-- ENTRIES SUPPLIED follows --

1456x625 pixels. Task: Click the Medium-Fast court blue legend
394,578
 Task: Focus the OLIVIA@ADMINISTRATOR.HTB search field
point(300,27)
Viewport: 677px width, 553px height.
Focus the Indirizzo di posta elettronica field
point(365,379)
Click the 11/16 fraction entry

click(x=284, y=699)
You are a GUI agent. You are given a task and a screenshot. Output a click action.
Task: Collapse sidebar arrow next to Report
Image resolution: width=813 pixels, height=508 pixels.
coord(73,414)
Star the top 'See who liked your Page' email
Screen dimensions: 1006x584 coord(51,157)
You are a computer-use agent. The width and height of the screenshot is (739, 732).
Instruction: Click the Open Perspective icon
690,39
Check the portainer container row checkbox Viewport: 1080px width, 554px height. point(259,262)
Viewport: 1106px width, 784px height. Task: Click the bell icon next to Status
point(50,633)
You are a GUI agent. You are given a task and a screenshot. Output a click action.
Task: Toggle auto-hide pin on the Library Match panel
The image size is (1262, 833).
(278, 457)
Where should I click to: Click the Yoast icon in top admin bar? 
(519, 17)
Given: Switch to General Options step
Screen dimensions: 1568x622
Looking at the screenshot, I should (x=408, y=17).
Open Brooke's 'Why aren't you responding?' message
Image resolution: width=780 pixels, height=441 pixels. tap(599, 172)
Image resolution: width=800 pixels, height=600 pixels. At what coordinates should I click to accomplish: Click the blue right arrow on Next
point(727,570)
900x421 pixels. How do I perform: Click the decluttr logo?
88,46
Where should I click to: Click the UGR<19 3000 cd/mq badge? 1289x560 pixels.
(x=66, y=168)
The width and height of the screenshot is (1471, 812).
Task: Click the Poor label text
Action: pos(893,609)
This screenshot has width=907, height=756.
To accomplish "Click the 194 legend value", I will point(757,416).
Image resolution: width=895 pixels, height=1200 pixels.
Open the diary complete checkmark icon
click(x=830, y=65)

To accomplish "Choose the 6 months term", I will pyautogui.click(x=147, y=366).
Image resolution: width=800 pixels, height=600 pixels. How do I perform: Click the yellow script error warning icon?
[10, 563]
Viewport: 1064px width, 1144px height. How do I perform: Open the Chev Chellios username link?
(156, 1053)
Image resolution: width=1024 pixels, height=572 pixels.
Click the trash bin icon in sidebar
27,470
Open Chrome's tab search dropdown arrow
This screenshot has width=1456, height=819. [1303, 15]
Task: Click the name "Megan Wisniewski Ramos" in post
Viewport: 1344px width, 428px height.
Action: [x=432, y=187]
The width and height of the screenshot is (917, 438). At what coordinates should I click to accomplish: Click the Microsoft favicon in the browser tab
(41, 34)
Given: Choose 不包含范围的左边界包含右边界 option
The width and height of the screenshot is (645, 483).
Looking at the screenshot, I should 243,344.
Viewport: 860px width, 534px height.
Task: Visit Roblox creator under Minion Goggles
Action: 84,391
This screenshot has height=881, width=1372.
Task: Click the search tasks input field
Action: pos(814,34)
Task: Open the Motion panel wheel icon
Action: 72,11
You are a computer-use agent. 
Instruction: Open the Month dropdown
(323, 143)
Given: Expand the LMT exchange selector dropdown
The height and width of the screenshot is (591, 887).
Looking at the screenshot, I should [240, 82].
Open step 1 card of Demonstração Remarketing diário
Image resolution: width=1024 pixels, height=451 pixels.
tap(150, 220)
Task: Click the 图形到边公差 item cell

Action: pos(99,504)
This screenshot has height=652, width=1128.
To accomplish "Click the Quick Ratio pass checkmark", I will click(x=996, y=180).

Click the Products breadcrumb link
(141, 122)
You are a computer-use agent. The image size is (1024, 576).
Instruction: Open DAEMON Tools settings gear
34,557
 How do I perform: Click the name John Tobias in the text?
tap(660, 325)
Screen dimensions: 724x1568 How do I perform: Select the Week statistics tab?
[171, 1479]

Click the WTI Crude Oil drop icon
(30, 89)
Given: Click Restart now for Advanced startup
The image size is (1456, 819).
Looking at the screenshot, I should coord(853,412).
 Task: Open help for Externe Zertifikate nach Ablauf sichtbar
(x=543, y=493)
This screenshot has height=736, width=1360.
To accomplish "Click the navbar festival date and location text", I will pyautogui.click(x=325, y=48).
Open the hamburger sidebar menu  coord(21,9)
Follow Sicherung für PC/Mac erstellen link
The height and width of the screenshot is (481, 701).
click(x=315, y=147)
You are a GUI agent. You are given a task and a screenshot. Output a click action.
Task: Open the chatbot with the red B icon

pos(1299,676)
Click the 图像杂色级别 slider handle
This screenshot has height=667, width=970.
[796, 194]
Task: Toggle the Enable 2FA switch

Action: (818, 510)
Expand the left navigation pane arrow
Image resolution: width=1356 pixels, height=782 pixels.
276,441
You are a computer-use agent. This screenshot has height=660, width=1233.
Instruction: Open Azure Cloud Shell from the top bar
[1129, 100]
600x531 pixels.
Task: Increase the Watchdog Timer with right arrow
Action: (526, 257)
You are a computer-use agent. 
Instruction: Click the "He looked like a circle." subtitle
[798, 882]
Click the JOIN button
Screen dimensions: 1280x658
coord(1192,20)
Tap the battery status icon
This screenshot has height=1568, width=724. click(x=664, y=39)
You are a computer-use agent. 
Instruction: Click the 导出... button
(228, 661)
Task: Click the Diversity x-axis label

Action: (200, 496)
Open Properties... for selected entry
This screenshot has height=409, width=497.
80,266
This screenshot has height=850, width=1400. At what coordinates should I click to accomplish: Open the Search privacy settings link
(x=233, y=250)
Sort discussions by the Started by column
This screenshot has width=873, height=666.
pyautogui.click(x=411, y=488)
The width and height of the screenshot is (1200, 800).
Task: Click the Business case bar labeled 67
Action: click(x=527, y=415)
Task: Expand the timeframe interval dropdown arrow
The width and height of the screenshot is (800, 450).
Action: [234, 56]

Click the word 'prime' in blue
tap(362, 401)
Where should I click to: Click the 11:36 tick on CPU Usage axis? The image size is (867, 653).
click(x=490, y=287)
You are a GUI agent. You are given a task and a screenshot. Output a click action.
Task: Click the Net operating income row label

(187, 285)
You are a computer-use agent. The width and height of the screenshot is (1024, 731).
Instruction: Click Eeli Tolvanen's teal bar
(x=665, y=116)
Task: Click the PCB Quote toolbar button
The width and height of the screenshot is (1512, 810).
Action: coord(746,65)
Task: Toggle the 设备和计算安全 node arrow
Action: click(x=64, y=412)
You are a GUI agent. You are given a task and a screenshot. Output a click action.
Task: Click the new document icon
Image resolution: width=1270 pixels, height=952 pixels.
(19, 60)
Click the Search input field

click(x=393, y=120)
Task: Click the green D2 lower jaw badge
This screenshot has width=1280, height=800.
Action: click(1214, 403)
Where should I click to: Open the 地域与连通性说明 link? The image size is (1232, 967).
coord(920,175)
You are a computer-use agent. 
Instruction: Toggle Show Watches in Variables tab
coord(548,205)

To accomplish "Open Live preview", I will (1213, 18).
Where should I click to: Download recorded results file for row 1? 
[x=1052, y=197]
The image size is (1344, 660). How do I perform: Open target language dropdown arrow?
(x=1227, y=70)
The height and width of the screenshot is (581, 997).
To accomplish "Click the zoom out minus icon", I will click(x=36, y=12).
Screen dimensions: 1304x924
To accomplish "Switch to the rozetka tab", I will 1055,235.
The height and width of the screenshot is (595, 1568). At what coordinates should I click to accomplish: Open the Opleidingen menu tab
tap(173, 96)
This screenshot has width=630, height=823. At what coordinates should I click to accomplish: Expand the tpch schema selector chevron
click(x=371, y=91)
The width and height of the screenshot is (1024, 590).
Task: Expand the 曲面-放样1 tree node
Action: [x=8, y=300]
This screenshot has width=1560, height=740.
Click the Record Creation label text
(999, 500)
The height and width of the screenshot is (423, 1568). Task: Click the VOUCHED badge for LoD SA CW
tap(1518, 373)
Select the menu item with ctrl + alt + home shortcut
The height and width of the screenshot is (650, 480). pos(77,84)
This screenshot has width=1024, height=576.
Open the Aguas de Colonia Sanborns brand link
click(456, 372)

-- ENTRIES SUPPLIED concluded --

**TASK ITEM:** Show each line in the data where the string "will" appears.

**RESPONSE TO THE TASK:**
To accomplish "Click the 194 legend value", I will point(757,416).
To accomplish "Choose the 6 months term", I will pyautogui.click(x=147, y=366).
To accomplish "Click the Quick Ratio pass checkmark", I will click(x=996, y=180).
To accomplish "Click the navbar festival date and location text", I will pyautogui.click(x=325, y=48).
To accomplish "Open Live preview", I will (1213, 18).
To accomplish "Click the zoom out minus icon", I will click(x=36, y=12).
To accomplish "Switch to the rozetka tab", I will 1055,235.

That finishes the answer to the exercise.